Reste que Marie Toussaint a sûrement pâti d’un handicap de popularité. « On est partis avec une candidate qui n’avait pas de notoriété, donc qui avait un peu plus de mal à percer dans un premier temps », reconnaît le sénateur Daniel Salmon, qui ajoute que « des personnalités politiques, ça ne se construit pas en un jour. C’était une difficulté supplémentaire, mais ce n’était pas la seule. On espère la surmonter ».
Selon un parlementaire, Marie Toussaint n’était « pas vraiment » le bon casting au fond, surtout parce qu’elle ne serait pas en totale cohérence avec la ligne. « Elle ne portait pas du tout la même stratégie que le parti. Elle était plus pour l’union, cela a provoqué un décalage », estime cet élu écolo. Dans Le Figaro, la tête de liste évoque d’ailleurs sa conviction première. « Ce n’est un secret pour personne, je n’étais pas la plus opposée à une liste d’union. Je ne réfutais pas la possibilité d’une liste unique à gauche, mais l’histoire en a décidé autrement. Je n’ai pas de regrets », assure Marie Toussaint.
« On demande aux hommes politiques d’être des mecs machos et agressifs. Elle n’est pas un mec, elle n’est pas macho et elle n’est pas agressive »

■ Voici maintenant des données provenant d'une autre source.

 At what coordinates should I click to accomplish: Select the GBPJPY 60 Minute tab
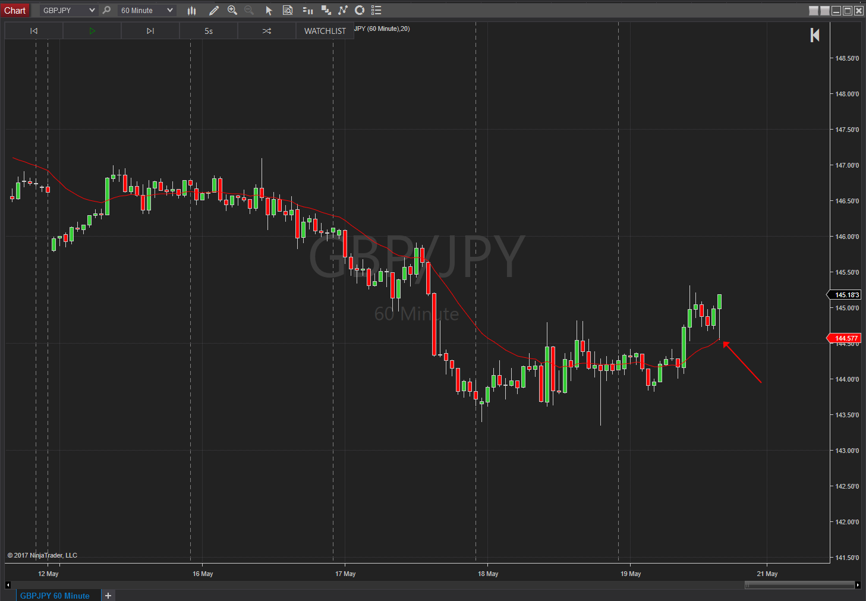pos(55,596)
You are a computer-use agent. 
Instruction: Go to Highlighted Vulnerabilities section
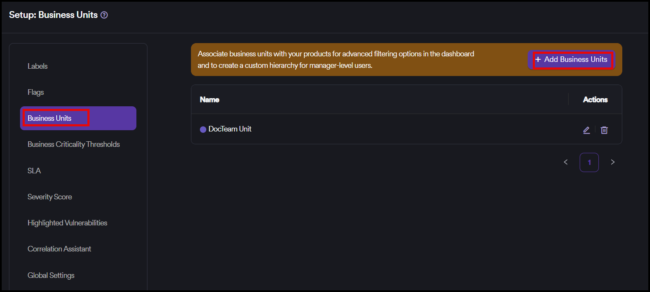point(67,223)
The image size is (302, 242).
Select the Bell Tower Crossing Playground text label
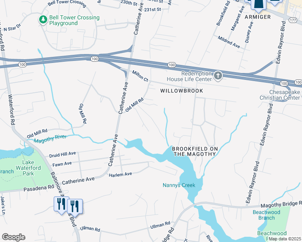pos(74,20)
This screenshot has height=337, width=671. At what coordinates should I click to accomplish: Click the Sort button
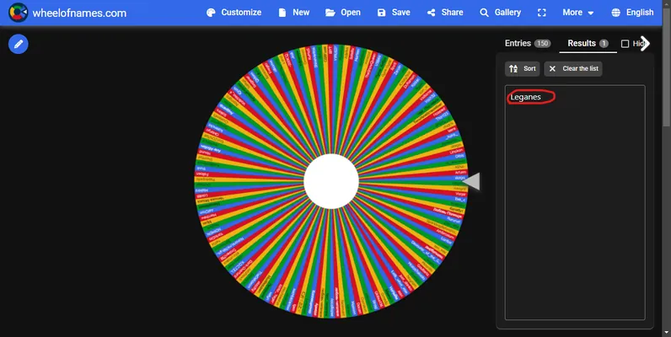[x=523, y=68]

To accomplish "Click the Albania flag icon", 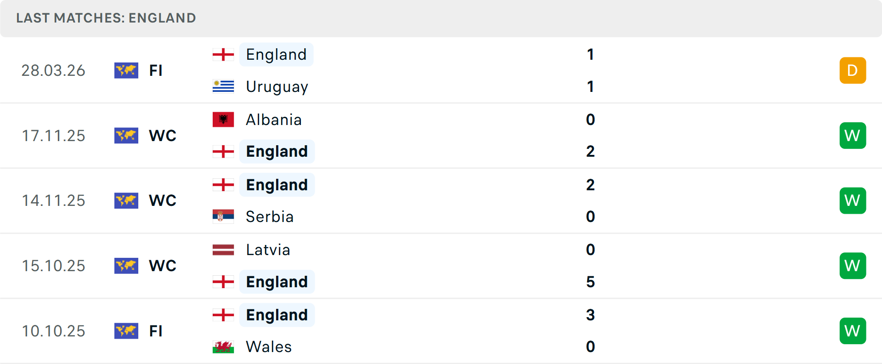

Guy Benarroche reconnaît que « la personnalité, le charisme, l’emprise de celui qu’on met en avant, a aussi un rôle ». N’hésitant à mettre un peu les pieds dans le plat, le sénateur Ecologiste des Bouches-du-Rhône ajoute : « Vraisemblablement, des candidats ont plus de charisme que Marie Toussaint. Est-ce qu’elle ne sait pas se faire entendre ? Je ne pense pas. Mais je trouve dommage que cela ait une importance, surtout pour un vote au Parlement européen, où le projet et le bilan devraient être les éléments essentiels ».
Mais pour Guy Benarroche, reprocher à la candidate son ton ou son style de communication, n’a pas de sens. « Elle ne va pas devenir un carnassier, alors qu’elle ne l’est pas. On demande aux hommes politiques d’être des mecs machos et agressifs. Elle n’est pas un mec, elle n’est pas macho et elle n’est pas agressive », lance le sénateur écologiste, qui rappelle qu’« elle a toujours été une militante de terrain, comme l’a été Yannick Jadot ».

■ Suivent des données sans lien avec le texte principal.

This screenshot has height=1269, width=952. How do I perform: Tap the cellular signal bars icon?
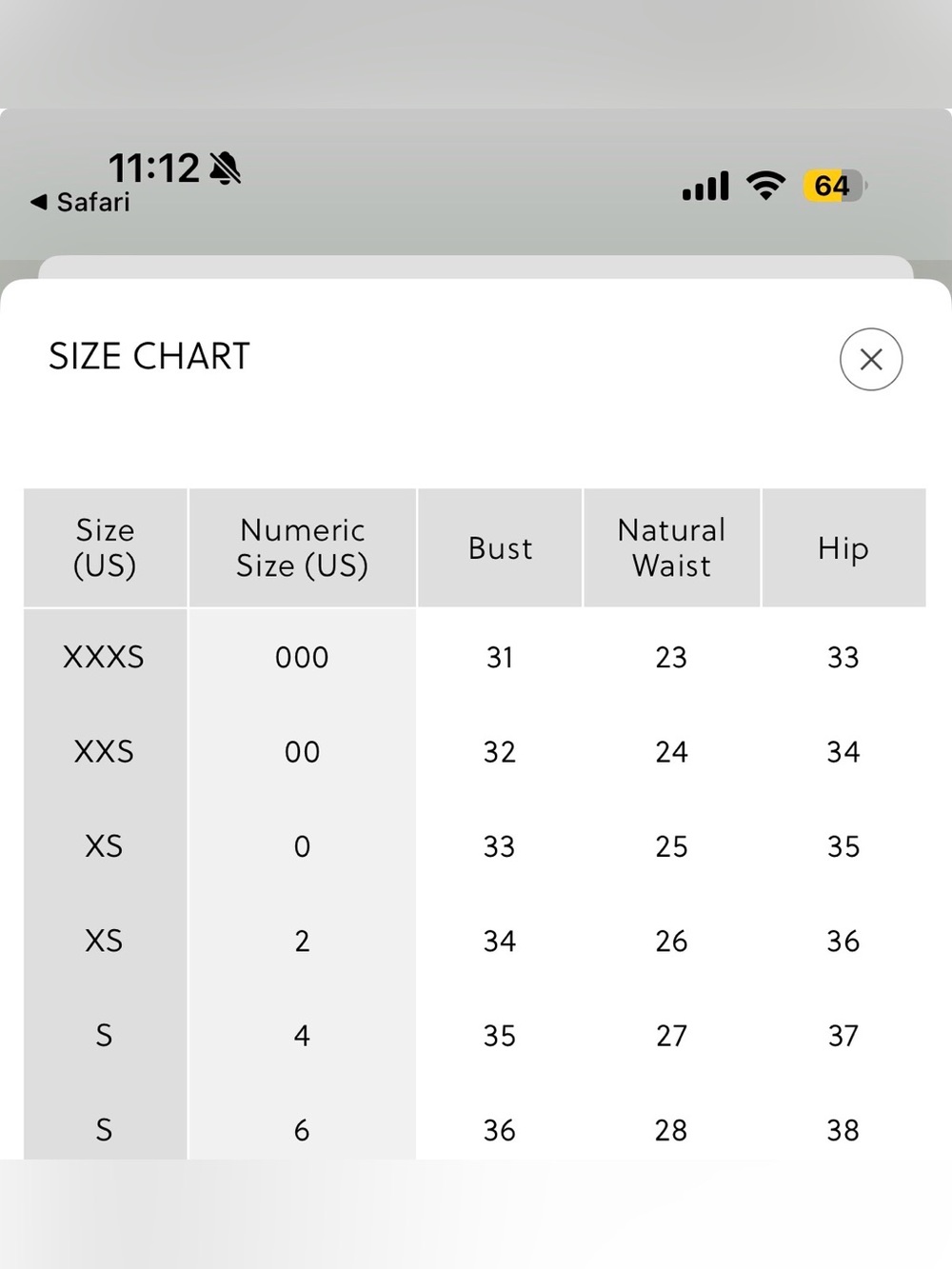[x=705, y=186]
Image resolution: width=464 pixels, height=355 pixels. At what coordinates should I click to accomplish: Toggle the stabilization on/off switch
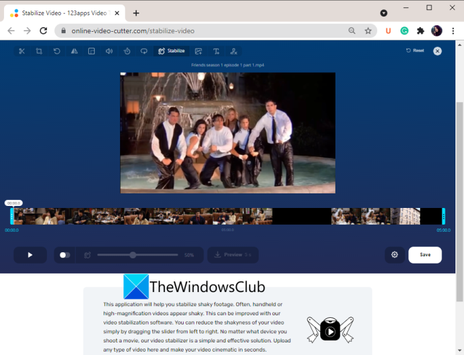coord(65,255)
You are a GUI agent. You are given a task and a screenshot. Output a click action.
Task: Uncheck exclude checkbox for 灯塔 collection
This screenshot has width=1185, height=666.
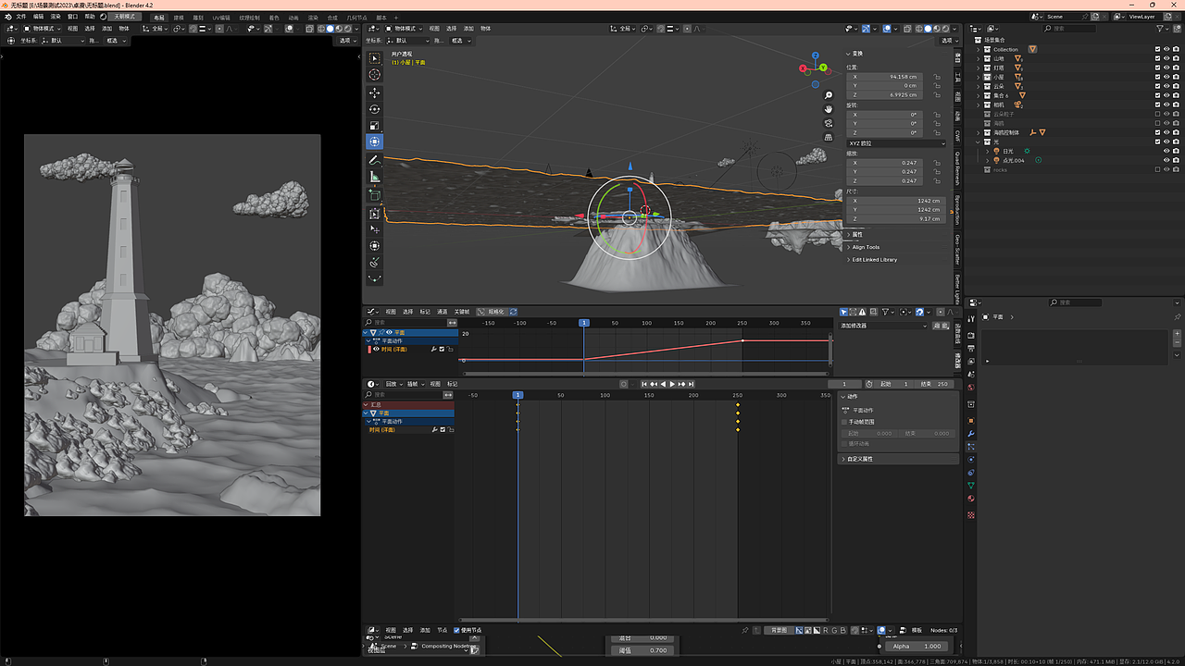point(1157,68)
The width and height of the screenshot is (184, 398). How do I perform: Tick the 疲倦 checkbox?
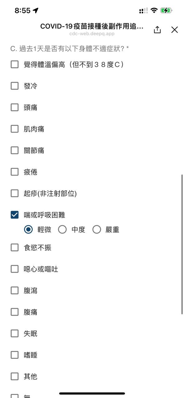15,172
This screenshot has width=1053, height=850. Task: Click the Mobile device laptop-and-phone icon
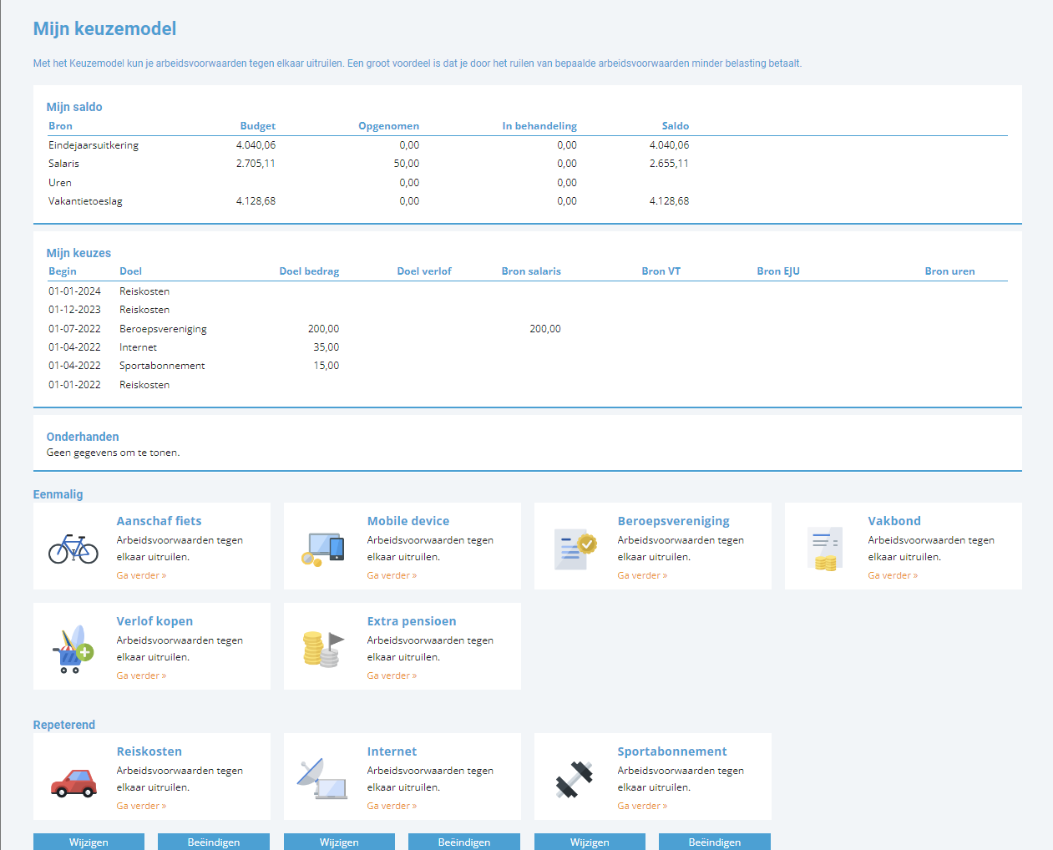[323, 549]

« Il y a une minorité qui fait du billard à douze bandes, ce n’est pas très intéressant »
David Dormand minore les critiques qui peuvent émaner en interne. « Il y a une minorité, qui représente 5-10 %, qui sont toujours un peu les mêmes, qui font du billard à douze bandes. Ce n’est pas très intéressant et ça n’a pas trop d’intérêt », tranche-t-il. L’ancien numéro 1 d’EELV rappelle que « quand les choses vont bien, c’est grâce à tout le monde. Et quand les choses vont moins bien, c’est la faute des autres ». Avant une éventuelle grande explication, qui ouvrira sur un prochain congrès, dont la date reste à déterminer, pour préparer le parti aux échéances de 2026 et 2027, David Cormand préfère se concentrer sur le résultat de dimanche. Avec un objectif : « Avoir un score important, pour peser au Parlement européen face à la droite et l’extrême droite ».